🤖 AI Summary
Offline reinforcement learning (RL) policies exhibit insufficient robustness against action-space perturbations, such as actuator failures. To address this, we propose an offline-to-online adversarial fine-tuning framework—the first to introduce adversarial fine-tuning into offline RL—by injecting controllable action perturbations and designing a performance-aware adaptive curriculum: the perturbation probability is dynamically adjusted via exponential moving average to enhance robustness without degrading original policy performance. Our method integrates offline pretraining, online adversarial fine-tuning, and perturbation injection, requiring no additional online exploration.
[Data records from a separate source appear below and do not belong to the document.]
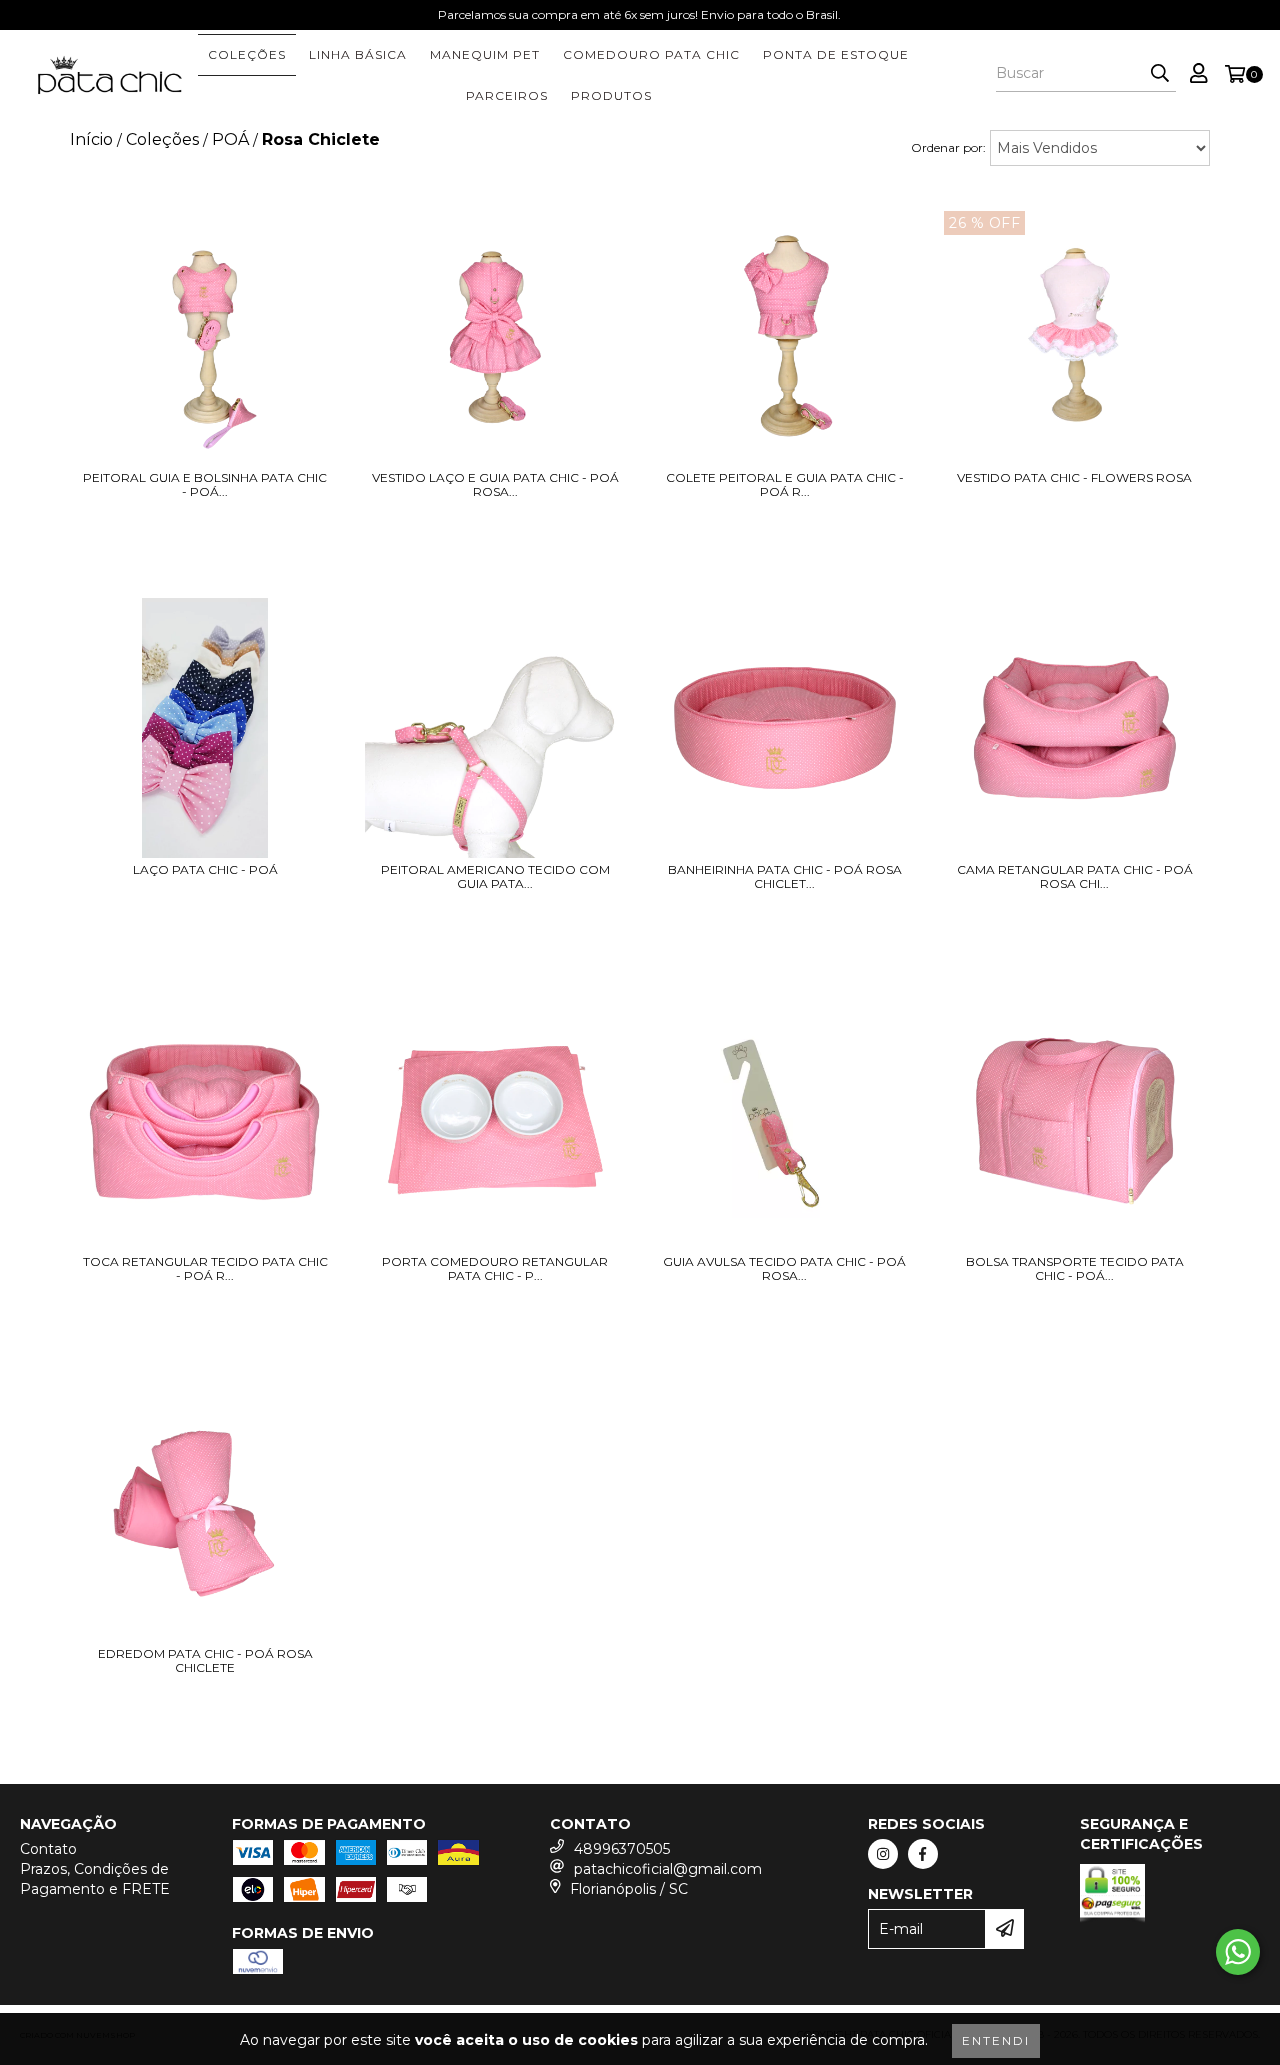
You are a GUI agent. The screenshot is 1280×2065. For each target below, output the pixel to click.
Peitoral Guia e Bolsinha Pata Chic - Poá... (205, 485)
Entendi (996, 2040)
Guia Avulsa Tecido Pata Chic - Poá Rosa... (784, 1269)
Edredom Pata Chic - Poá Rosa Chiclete (205, 1661)
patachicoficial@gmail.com (668, 1869)
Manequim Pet (485, 54)
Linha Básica (358, 54)
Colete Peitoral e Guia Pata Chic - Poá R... (785, 485)
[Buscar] (1160, 74)
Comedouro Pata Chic (651, 54)
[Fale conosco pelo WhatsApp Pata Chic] (1238, 1952)
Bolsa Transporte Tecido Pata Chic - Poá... (1075, 1269)
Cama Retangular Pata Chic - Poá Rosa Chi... (1075, 877)
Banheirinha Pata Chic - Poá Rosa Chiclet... (785, 877)
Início (91, 139)
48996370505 (622, 1849)
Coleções (247, 54)
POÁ (230, 139)
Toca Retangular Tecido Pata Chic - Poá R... (205, 1269)
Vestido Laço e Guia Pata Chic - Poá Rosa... (495, 485)
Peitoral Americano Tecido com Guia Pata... (495, 877)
Evaluated on continuous-control locomotion tasks, it significantly improves disturbance resilience over pure offline baselines, converges faster than from-scratch training, and achieves optimal robustness when fine-tuning and test perturbations are matched. These results validate both the effectiveness and practicality of the proposed framework.
📝 Abstract
Offline reinforcement learning enables sample-efficient policy acquisition without risky online interaction, yet policies trained on static datasets remain brittle under action-space perturbations such as actuator faults. This study introduces an offline-to-online framework that trains policies on clean data and then performs adversarial fine-tuning, where perturbations are injected into executed actions to induce compensatory behavior and improve resilience. A performance-aware curriculum further adjusts the perturbation probability during training via an exponential-moving-average signal, balancing robustness and stability throughout the learning process. Experiments on continuous-control locomotion tasks demonstrate that the proposed method consistently improves robustness over offline-only baselines and converges faster than training from scratch. Matching the fine-tuning and evaluation conditions yields the strongest robustness to action-space perturbations, while the adaptive curriculum strategy mitigates the degradation of nominal performance observed with the linear curriculum strategy. Overall, the results show that adversarial fine-tuning enables adaptive and robust control under uncertain environments, bridging the gap between offline efficiency and online adaptability.